The gift of narrative in medieval England by Nicholas Perkins

The gift of narrative in medieval England by Nicholas Perkins

Author:Nicholas Perkins
Language: eng
Format: epub
Publisher: Manchester University Press


Troilus and Criseyde

Another major poem that Chaucer worked on in the 1380s, with its own series of exchanges with The Knight's Tale, as well as with source and intertextual material in Boccaccio, Boethius and elsewhere, is Troilus and Criseyde. Like the Knight, the narrating voice of the poem is figured as taking part in an exchange with his audience. But that voice speaks from the position of servant, compiler and reporter, opening up a plethora of relationships and possible exchanges between the text(s) and its audience(s). The narrative movement of the story is also conceived as a continual series of movements and exchanges:

The thynges fellen, as they don of werre,

Bitwixen hem of Troie and Grekes ofte;

For som day boughten they of Troie it derre,

And eft the Grekes founden nothing softe

The folk of Troie; and thus Fortune on lofte

And under eft gan hem to whielen bothe

Aftir hir course, ay whil that thei were wrothe. (I.134–40)

This is a beautifully sly passage, in which the greatest epic story in the Western tradition is summarized in a single stanza with the studied uninvolvement of a Frenchman describing a cricket match. It also diverts the audience's gaze from war as the prime subject of the poem, although that will keep soaking back into the structure, action and language of Troilus and Criseyde at many levels. Additionally, this stanza's very syntax is bound up in the give and take of the conflict, with its patterning of ‘Troie … Grekes … Troie … Grekes … Troie’, the metaphor of ‘buying it dear’, and the image of Fortune's wheel, whose destabilizing yet inescapable action works its way through the enjambments of the final three lines of the stanza. Though the figure of Fortune does not make many overt appearances in Troilus and Criseyde, there is a looming sense throughout the poem of the cycles of pain and joy that are her prerogative.45 This includes the opening stanza of the poem, whose verbal patterning is echoed in the one quoted above:

The double sorwe of Troilus to tellen,

That was the kyng Priamus sone of Troye,

In lovynge, how his aventures fellen

Fro wo to wele, and after out of joie,

My purpos is, er that I parte fro ye.

Thesiphone, thow help me for t’endite

Thise woful vers, that wepen as I write. (I.1–7)

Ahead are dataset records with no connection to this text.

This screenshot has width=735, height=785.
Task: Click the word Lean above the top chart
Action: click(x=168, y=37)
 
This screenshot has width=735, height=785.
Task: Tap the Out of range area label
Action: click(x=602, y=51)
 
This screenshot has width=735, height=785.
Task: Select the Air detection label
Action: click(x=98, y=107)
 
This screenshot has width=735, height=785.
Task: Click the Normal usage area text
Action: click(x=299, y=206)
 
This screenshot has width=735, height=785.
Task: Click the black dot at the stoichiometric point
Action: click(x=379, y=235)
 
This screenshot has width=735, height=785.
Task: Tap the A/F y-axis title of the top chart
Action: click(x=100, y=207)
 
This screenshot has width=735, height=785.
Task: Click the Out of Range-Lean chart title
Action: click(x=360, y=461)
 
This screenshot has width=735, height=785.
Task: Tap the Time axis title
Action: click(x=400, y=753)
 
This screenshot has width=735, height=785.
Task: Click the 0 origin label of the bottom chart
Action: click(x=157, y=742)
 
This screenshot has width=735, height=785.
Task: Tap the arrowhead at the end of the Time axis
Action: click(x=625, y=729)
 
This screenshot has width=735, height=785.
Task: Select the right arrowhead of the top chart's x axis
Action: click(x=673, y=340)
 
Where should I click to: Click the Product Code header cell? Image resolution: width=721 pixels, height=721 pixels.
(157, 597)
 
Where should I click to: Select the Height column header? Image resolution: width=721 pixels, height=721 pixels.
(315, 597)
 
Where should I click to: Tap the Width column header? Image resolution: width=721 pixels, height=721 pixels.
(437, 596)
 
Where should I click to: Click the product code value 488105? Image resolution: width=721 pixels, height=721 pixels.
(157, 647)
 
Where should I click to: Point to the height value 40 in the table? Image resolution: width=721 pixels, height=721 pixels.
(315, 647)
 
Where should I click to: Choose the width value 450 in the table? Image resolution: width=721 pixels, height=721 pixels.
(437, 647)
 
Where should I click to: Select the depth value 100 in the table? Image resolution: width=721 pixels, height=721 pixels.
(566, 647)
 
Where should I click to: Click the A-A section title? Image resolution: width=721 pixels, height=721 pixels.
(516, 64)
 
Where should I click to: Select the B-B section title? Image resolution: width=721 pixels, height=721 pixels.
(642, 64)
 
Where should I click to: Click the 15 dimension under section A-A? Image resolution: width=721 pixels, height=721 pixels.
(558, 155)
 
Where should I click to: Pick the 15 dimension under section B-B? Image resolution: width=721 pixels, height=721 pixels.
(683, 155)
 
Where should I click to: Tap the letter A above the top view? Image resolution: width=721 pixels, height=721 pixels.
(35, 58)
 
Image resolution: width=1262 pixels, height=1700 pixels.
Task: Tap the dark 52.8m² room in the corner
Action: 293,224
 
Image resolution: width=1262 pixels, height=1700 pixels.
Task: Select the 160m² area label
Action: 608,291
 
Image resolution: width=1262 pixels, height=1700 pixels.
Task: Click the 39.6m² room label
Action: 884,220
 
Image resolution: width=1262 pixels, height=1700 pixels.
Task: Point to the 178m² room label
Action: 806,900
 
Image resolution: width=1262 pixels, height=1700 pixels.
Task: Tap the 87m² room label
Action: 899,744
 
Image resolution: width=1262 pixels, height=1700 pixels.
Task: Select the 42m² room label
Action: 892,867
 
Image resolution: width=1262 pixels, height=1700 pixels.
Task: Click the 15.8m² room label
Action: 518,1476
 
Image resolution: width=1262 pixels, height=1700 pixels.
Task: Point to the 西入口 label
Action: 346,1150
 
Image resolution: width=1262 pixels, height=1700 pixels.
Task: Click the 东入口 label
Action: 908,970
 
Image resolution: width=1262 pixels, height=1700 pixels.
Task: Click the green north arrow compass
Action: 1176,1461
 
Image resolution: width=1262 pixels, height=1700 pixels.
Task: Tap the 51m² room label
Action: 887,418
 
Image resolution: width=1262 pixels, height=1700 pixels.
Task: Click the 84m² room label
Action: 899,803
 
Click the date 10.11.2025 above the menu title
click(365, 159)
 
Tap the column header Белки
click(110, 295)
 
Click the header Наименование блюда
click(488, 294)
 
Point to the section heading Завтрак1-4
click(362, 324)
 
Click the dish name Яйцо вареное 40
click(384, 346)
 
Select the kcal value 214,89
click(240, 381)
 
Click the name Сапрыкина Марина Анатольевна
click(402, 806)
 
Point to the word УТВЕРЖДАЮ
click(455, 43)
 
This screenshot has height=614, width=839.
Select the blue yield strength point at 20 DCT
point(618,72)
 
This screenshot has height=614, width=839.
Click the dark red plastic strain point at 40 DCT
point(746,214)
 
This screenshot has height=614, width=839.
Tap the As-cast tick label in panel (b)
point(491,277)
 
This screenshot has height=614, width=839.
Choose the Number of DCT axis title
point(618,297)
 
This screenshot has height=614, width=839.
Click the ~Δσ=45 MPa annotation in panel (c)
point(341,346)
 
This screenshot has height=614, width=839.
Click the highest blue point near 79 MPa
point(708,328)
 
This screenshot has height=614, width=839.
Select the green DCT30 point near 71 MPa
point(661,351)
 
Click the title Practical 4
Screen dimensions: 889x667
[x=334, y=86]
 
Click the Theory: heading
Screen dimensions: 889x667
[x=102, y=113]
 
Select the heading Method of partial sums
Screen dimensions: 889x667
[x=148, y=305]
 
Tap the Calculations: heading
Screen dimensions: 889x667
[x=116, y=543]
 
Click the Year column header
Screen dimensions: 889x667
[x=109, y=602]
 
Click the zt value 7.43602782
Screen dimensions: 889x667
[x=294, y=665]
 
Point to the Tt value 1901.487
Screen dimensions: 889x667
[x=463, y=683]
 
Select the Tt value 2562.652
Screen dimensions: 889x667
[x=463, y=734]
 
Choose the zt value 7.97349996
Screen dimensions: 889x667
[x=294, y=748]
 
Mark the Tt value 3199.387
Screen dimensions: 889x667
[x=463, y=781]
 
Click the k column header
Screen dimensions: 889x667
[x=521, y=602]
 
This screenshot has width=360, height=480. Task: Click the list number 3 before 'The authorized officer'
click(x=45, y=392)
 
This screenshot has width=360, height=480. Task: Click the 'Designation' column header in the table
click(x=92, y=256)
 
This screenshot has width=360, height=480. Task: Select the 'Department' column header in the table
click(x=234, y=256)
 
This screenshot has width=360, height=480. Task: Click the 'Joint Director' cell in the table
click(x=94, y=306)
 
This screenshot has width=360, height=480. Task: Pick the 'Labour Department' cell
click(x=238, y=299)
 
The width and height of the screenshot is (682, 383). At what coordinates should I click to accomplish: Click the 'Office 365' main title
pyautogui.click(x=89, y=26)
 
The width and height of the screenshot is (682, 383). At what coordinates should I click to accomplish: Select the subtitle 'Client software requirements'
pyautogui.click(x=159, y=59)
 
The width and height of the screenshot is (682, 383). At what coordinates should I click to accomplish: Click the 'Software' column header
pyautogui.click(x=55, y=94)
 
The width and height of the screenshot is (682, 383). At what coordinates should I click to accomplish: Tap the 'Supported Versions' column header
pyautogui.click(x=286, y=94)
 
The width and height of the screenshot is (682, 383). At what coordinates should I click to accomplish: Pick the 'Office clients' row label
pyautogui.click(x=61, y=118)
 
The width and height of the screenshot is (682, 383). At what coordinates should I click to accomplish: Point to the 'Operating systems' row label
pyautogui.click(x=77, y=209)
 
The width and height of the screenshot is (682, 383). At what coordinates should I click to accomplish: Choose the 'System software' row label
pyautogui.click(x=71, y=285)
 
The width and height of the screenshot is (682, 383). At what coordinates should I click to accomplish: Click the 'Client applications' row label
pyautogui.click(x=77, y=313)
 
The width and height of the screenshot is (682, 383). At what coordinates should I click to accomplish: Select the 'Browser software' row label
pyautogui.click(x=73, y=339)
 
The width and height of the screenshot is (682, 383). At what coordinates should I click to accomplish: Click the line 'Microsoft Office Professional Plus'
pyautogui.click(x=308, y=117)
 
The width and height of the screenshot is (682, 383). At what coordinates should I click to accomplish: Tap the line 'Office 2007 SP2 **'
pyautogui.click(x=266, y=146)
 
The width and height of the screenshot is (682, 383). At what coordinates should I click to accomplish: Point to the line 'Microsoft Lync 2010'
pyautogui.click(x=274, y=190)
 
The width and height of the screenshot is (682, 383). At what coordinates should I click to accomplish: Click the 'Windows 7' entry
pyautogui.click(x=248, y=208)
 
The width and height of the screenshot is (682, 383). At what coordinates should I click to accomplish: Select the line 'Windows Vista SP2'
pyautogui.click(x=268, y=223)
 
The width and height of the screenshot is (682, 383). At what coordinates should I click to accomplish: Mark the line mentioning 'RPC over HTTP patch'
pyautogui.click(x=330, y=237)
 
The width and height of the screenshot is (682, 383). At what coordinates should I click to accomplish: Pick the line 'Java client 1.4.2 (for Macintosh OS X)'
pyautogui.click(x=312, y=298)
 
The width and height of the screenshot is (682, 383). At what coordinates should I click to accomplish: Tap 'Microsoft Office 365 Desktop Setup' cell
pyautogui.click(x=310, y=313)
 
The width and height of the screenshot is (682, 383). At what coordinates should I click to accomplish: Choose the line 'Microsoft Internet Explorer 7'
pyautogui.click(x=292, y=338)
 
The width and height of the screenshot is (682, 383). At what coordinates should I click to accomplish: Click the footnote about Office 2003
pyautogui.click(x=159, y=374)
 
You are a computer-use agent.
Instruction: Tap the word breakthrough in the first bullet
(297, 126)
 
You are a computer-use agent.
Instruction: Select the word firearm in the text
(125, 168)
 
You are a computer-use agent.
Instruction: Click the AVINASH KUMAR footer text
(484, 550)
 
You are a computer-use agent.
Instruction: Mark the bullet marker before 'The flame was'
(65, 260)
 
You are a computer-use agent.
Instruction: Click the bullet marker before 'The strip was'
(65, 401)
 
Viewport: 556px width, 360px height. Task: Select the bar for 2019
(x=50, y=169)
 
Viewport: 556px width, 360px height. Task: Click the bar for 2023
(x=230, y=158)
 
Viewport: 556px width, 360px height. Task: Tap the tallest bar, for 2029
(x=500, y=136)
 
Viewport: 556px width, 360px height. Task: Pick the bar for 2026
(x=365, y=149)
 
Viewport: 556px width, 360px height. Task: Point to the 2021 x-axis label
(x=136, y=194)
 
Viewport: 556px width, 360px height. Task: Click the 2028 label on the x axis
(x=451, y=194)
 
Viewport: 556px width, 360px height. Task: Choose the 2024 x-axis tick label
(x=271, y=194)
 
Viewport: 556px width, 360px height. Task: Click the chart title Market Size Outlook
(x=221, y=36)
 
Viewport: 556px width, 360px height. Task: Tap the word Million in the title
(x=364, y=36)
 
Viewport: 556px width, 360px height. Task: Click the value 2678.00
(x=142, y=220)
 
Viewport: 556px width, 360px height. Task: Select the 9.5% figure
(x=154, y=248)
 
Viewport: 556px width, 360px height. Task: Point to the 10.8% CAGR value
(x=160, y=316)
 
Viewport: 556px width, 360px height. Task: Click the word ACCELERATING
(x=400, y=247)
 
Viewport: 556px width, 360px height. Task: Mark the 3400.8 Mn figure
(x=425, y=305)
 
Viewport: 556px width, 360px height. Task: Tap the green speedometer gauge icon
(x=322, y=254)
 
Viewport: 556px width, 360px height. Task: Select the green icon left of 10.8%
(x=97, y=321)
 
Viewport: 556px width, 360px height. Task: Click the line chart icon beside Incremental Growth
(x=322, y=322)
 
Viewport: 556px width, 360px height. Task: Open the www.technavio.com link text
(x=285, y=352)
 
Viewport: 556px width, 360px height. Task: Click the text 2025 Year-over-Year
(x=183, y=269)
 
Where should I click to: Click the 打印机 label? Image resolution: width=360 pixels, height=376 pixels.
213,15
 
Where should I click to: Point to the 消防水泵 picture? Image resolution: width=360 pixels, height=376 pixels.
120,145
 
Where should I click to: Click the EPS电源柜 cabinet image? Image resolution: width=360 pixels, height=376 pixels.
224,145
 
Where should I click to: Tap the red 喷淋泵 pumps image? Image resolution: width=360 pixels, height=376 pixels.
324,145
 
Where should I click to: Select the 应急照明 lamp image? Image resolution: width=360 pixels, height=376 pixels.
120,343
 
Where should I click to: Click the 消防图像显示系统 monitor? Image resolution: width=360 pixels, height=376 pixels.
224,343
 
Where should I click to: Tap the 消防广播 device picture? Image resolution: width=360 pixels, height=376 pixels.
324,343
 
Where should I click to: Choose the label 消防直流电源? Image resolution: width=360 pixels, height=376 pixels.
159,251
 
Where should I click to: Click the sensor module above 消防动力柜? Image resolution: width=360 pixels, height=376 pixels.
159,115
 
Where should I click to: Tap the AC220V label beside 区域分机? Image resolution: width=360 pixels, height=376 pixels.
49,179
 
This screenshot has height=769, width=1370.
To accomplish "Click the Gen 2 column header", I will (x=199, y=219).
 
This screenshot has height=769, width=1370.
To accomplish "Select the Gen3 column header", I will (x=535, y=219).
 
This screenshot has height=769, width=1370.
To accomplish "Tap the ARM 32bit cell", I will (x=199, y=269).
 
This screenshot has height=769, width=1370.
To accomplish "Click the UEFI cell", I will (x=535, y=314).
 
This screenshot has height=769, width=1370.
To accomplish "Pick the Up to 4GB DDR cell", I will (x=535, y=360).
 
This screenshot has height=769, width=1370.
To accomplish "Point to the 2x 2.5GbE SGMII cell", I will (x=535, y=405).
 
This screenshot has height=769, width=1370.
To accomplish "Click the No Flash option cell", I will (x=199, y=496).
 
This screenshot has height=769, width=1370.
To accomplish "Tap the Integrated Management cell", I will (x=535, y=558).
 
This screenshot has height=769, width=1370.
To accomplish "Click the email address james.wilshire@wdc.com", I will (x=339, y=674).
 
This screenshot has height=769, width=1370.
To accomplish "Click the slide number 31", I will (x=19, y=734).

Calkas and Criseyde, the Greeks and Trojans, wo and wele, and the working of aventure(s) move in cycles from the very start of the poem, while the siege itself was provoked when Paris snatched away Helen. This illegal trafficking in women precipitates the whole hostile set of exchanges of violence, revenge and destruction. An inverse gift relationship of revenge is thus powerfully embedded in the poem's workings. When Troilus scorns all lovers as ‘veray fooles, nyce and blynde’ (I.202), the God of Love ‘gan loken rowe / Right for despit, and shop for to ben wroken’ (I.206–7). Troilus's glance is then imagined to be like an arrow, piercing a crowded temple and striking home in Criseyde (I.271–3).